Cette situation démontre l’incapacité totale de ce système à gérer et à anticiper ce qu’il nomme crises, qui sont en fait des situations dont il est responsable. Cependant dans la course aux armements les dépenses militaires battent aujourd’hui des records : plus de 2000 milliards de dollars dans le monde, les Etats-Unis étant en tête, suivis de la Chine, de l’Inde, de la Russie, de l’Arabie Saoudite et de la France, les pays membres de l’OTAN réalisant plus de la moitié de ces dépenses. Et cette course effrénée se fait sur terre, sur mer, dans les airs et dans l’espace, à la recherche d’innovations technologiques et d’armements toujours plus sophistiqués, y compris nucléaires.

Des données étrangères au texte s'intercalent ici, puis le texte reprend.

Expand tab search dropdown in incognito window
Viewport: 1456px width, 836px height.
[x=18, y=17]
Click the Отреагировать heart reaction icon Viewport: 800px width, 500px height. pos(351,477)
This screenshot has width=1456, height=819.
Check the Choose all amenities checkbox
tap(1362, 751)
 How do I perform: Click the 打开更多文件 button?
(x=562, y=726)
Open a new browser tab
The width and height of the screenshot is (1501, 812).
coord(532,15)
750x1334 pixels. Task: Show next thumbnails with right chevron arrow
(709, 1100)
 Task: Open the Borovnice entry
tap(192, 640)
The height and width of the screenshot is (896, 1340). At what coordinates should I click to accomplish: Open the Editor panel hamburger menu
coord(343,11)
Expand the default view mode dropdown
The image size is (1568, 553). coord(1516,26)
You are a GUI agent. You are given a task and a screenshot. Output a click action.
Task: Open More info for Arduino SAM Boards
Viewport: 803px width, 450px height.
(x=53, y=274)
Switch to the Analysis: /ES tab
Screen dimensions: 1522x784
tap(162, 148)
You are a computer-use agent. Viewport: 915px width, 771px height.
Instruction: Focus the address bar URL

La France a réintégré le commandement militaire de l’OTAN (qu’elle n’a en fait jamais quitté) en 2009. Elle participe activement au programme de grandes manœuvres « Defender Europe 2020 », qui a été renforcé et amplifié en 2021 et n’a même pas été suspendu pour cause de pandémie, permettant le débarquement de soldats et de matériel de l’armée américaine dans le port de La Rochelle en juillet dernier, et leur traversée du pays à destination de l’Allemagne et de la Pologne. Le projet de ces grandes manœuvres des Etats-Unis, de leurs alliés de l’OTAN et autres partenaires, qui vont se poursuivre au cours de l’année 2021, a pour objectif de conduire le monde vers une mobilisation contre la Russie et maintenant la Chine, jugés comme de graves menaces pour les pays capitalistes qui se considèrent comme les seuls défenseurs de la liberté et de la démocratie. C’est ce qui ressort des missions de l’OTAN pour les prochaines années résumées dans le dossier « OTAN 2030 ».
Alors que l’OTAN aurait dû être dissoute à partir de 1990, après la disparition de l’Union Soviétique et la dissolution du Pacte de Varsovie, elle s’est au contraire renforcée avec 800 bases et 220.000 militaires dispersés dans 150 pays. Sans aucune concertation ni débat à l’Assemblée nationale la France possède aujourd’hui deux bases de l’OTAN, une base aérienne franco-allemande située à Evreux et s’occupant du transport aérien, une autre située à Mont-Verdun près de Lyon pour la surveillance des vols civils et militaires en lien avec celle d’Aix en Provence. En février 2021, le ministère des armées annonçait l’installation prochaine du centre spatial d’excellence de l’OTAN à Toulouse, nouvelle saluée très favorablement par le maire de la ville et les élus de la métropole au motif que « celle-ci va contribuer au développement de l’économie et de l’emploi local ».
Quand on sait que les secteurs de l’aviation comme Airbus sont en pleine crise, avec des plans sociaux importants, et que de nombreux emplois sont menacés par la crise économique qui fait suite à la pandémie, cette question est bien sûr politiquement stratégique. L’armée est devenue aujourd’hui le premier employeur de France en termes de recrutement des jeunes et de développement économique des territoires, ce qui pose quand même beaucoup de questions quant à l’avenir de notre pays.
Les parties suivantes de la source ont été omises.